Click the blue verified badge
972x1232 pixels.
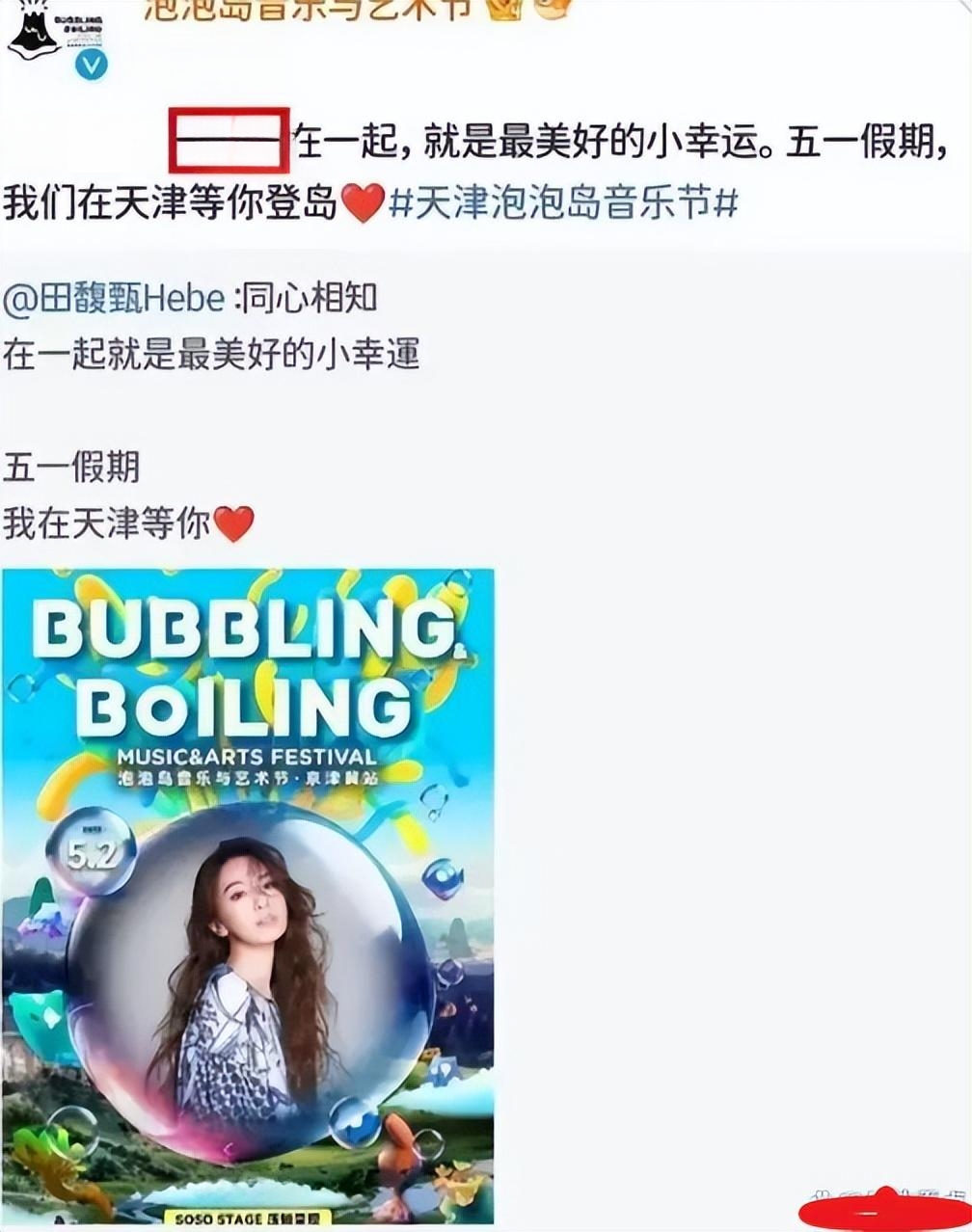pyautogui.click(x=92, y=65)
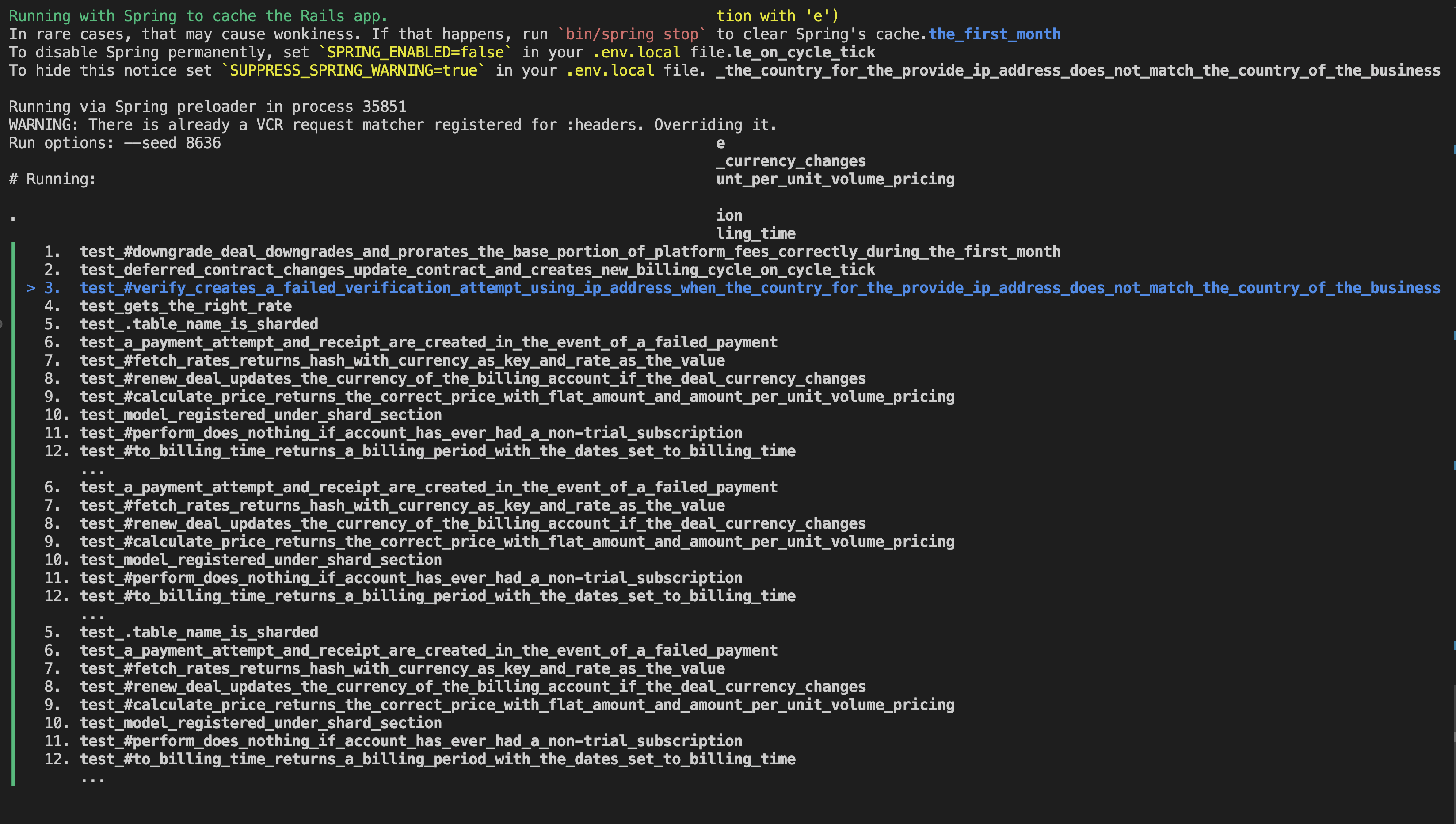Click the ellipsis after entry 12
1456x824 pixels.
point(93,470)
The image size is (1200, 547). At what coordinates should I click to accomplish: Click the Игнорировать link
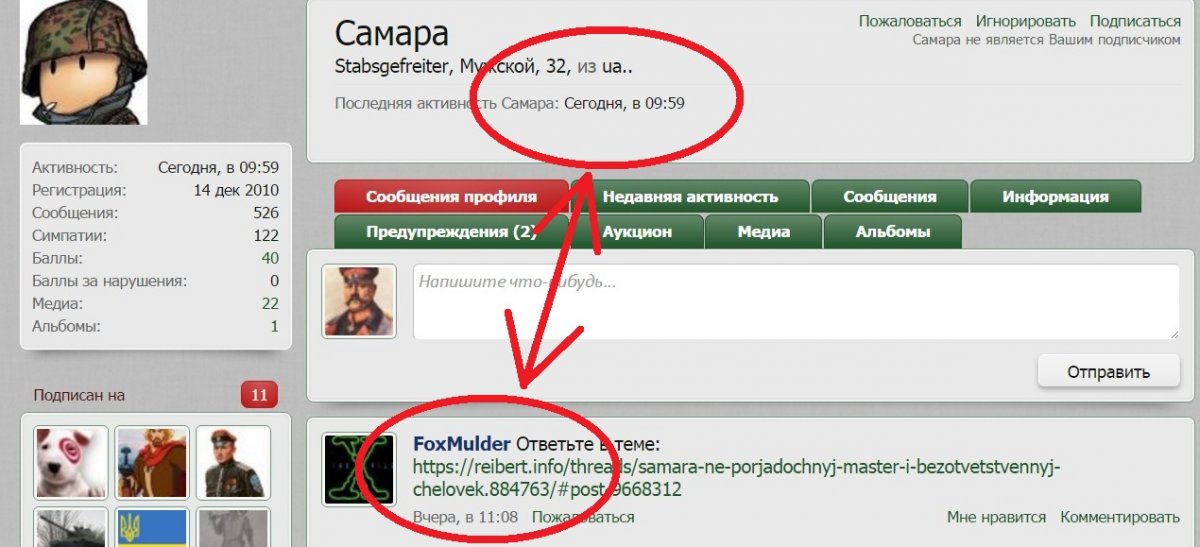[1026, 21]
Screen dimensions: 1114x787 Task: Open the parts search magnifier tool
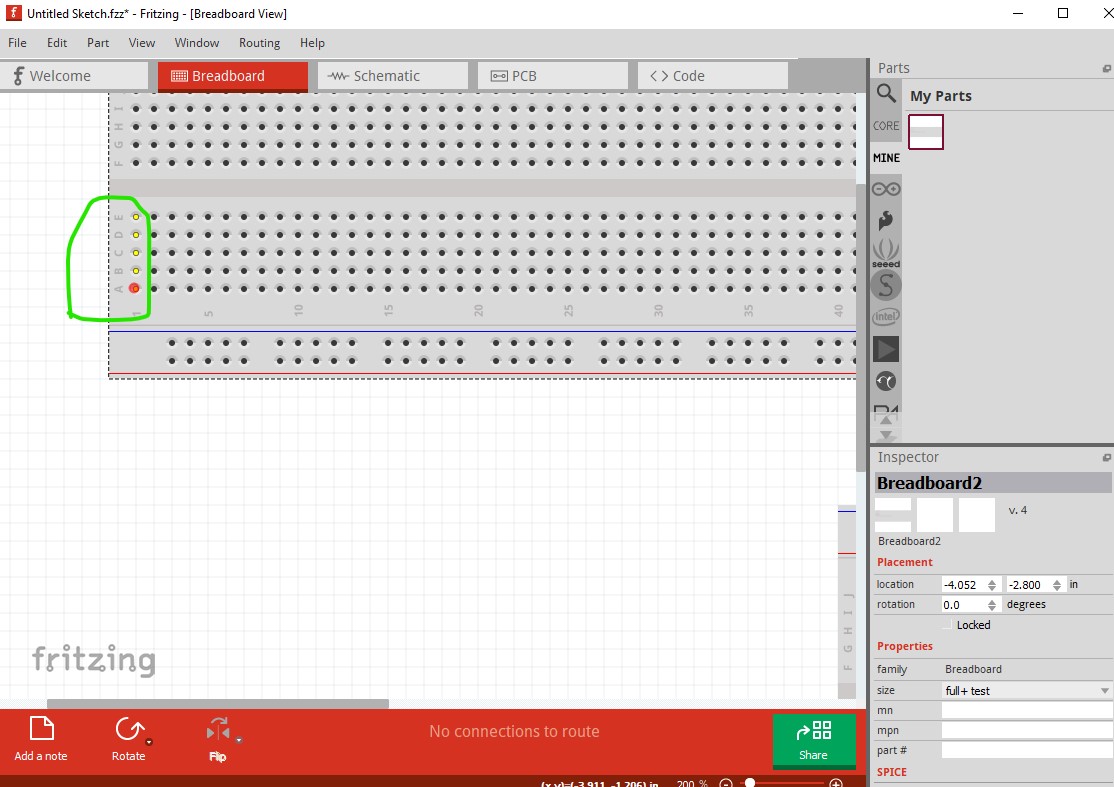pyautogui.click(x=885, y=93)
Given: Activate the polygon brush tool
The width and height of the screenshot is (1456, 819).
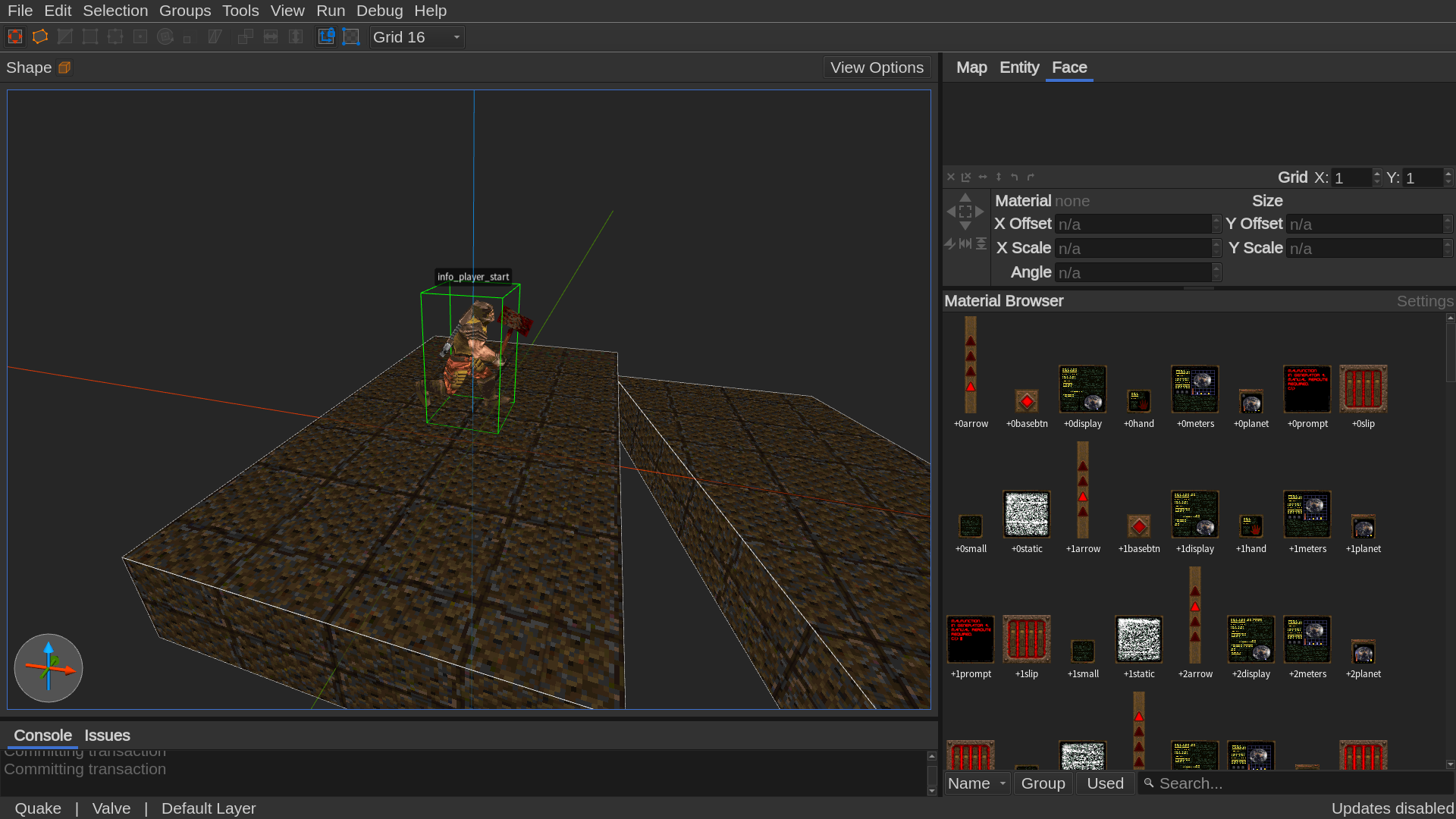Looking at the screenshot, I should [x=40, y=36].
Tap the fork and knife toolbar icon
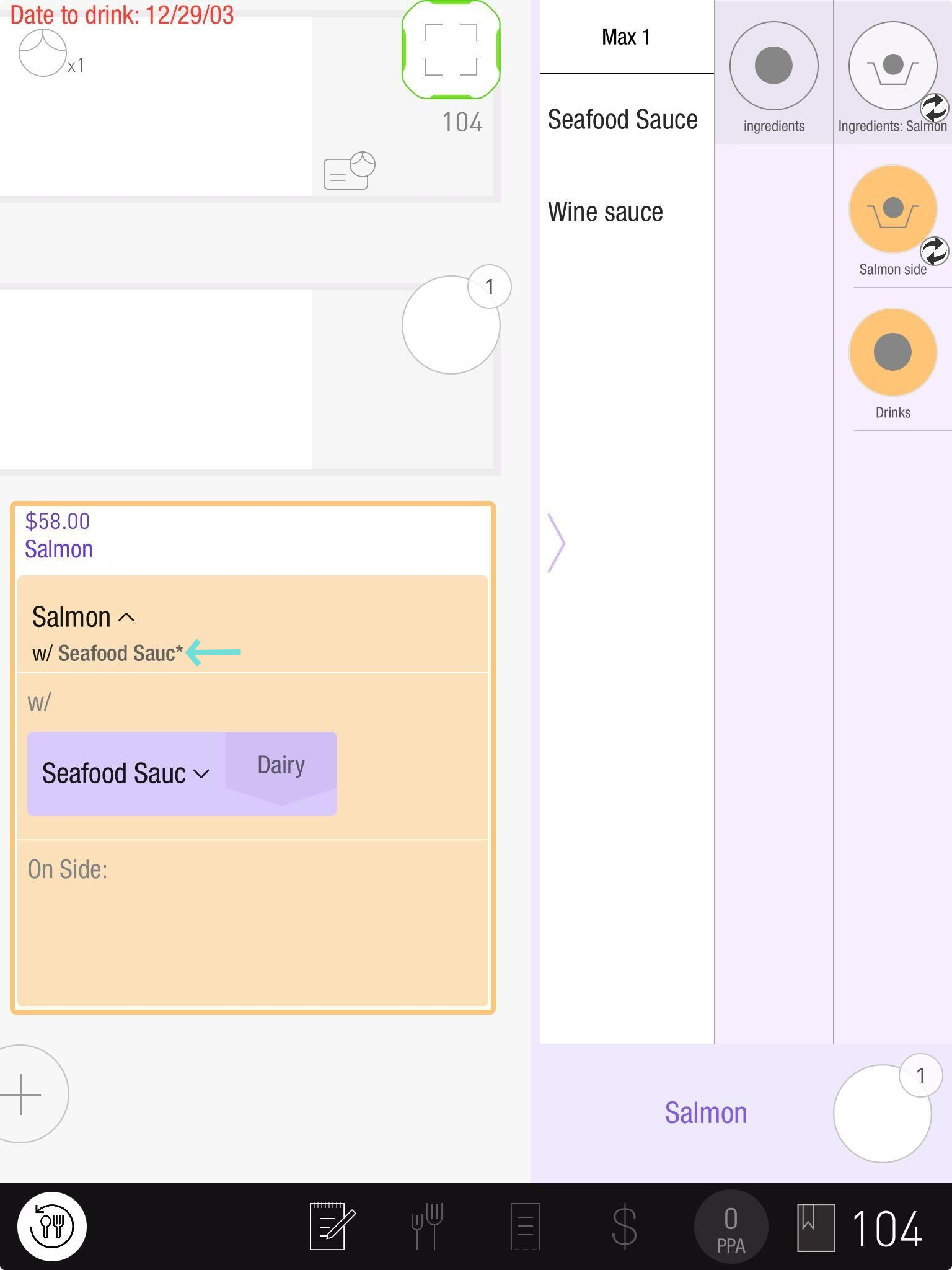This screenshot has width=952, height=1270. (427, 1226)
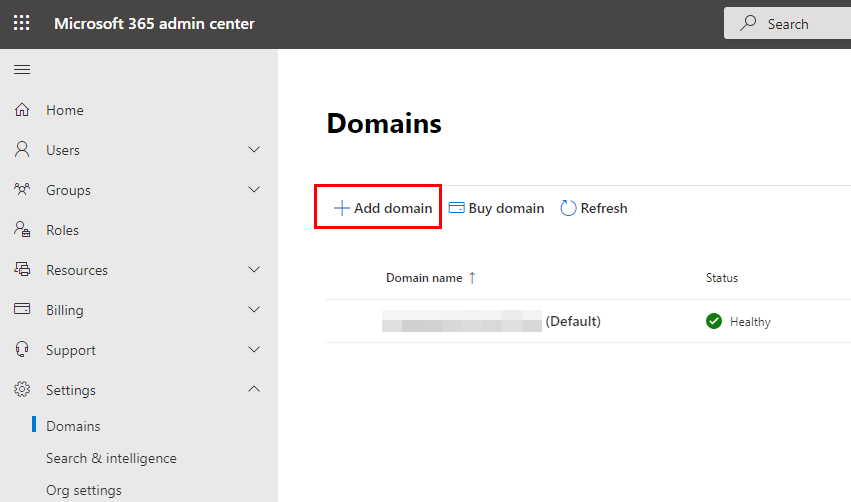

• EXERCISE TASK: Could you set down every line of the data above word for word, leaving the pictures out?

• EXPECTED ANSWER:
Click the blue verified badge
972x1232 pixels.
pyautogui.click(x=92, y=65)
Click the ellipsis after entry 12
1456x824 pixels.
point(93,470)
The image size is (1200, 547). At what coordinates should I click to accomplish: Click the Игнорировать link
[1026, 21]
Screen dimensions: 1114x787 Task: Open the parts search magnifier tool
pyautogui.click(x=885, y=93)
Given: Activate the polygon brush tool
The width and height of the screenshot is (1456, 819).
Looking at the screenshot, I should [x=40, y=36].
Tap the fork and knife toolbar icon
This screenshot has width=952, height=1270. (427, 1226)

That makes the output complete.